I went to a public lecture a friend gave the other night on emergence and panpsychism (both pretty mental concepts); what he said was not only immensely convincing, it was also immensely understandable. Indeed, his argument encouraged cutting away unnecessary distractions in order to focus on the truly important. How better to slam obfuscation? That one of the following questions was extremely obfuscatory only served to show the significance of his point, and the paranoia that arises in the face of someone able to eschew the shroud of fakery.
It’s about time we learnt this lesson in politics. Uncontextualised statistics, tired buzzwords, emotive claims of correlation implying causation, irrelevant scaremongering, and business-speak like ‘delivering’ (used in the sense of ‘succeeding’, rather than of pushing leaflets through letterboxes on snowy afternoons) don’t just turn people off. Rightly, these things also make people suspicious.

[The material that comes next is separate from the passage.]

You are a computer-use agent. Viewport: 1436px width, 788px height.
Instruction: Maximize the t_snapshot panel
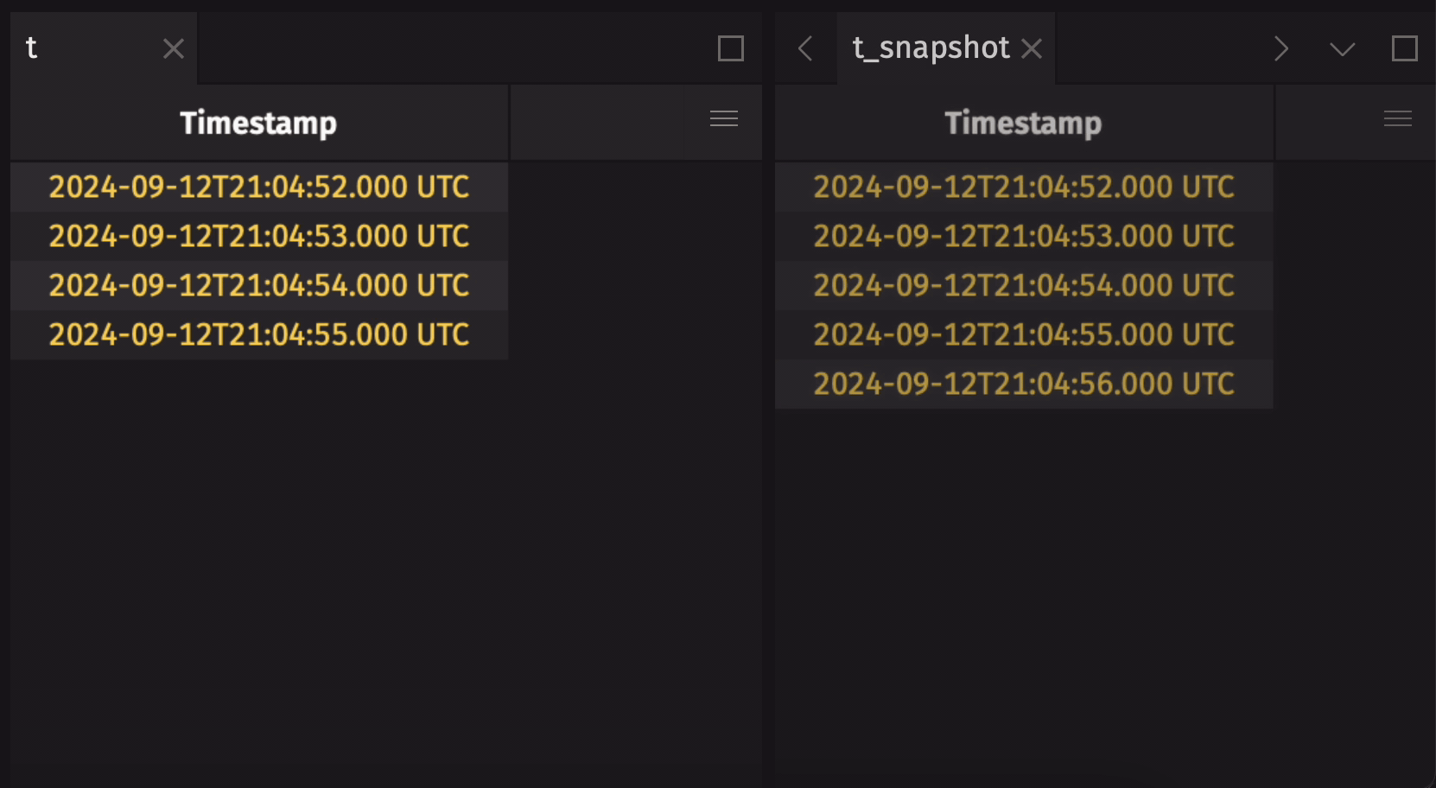[1405, 49]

And where is this tendency more prevalent – and more tolerated – than in the discussion of economic policy? After all, we’re a country of people who find amusement and pride in our failure to conquer simple arithmetic: “I’m rubbish at maths!” we apologise cutely, struggling for change at the corner shop. So, it’s hardly surprising that the Crémant-de-Limoux socialists can rejoice in Oxfam’s dodgy dossiers on wealth inequality: “We need policies that don’t just work for the 1 per cent…” I sometimes think I overuse the word ‘zero-sum’, so for great refutations of this kind of obfuscation, see some of Ryan Bourne’s recent pieces, such as this and this.
But, for a really topical example, let’s turn to the T-word. Sorry if you just stopped thinking about this for another year by (like me) getting your online return sent in, with hours to spare, at the weekend. “Tax is a four-letter word in the States,” an American friend told me the other day. Well, nobody likes tax, but I’m not convinced that we hate it for quite the same reasons over here. And this relates to my apology: in the UK, relatively few of us fill in tax returns. Which is why I think that the annual tax statement has much more intrinsic value than most bureaucratic semblances of transparency. If, like over 30 million Britons, you’re involved in PAYE, tax is usually intangible – it just happens. Yet, we all know it’s evil…I wish this meant that everyone was as in favour of ‘limited-state-limited-taxation’ as I am, but it doesn’t.
Rather, the word ‘tax’ has become a hyperlink for government cruelty. Whilst the removal of a subsidy should be, in no way, definable under the term tax*, I’d bet good money on the ‘bedroom tax’ being far from a Pointless Answer (don’t think this means I watch daytime TV).
And to what does all this obfuscation lead? Confusion about the simplest politico-economic principle of all:
PPC: So, which of these twenty-three listed issues matters most to you and your family?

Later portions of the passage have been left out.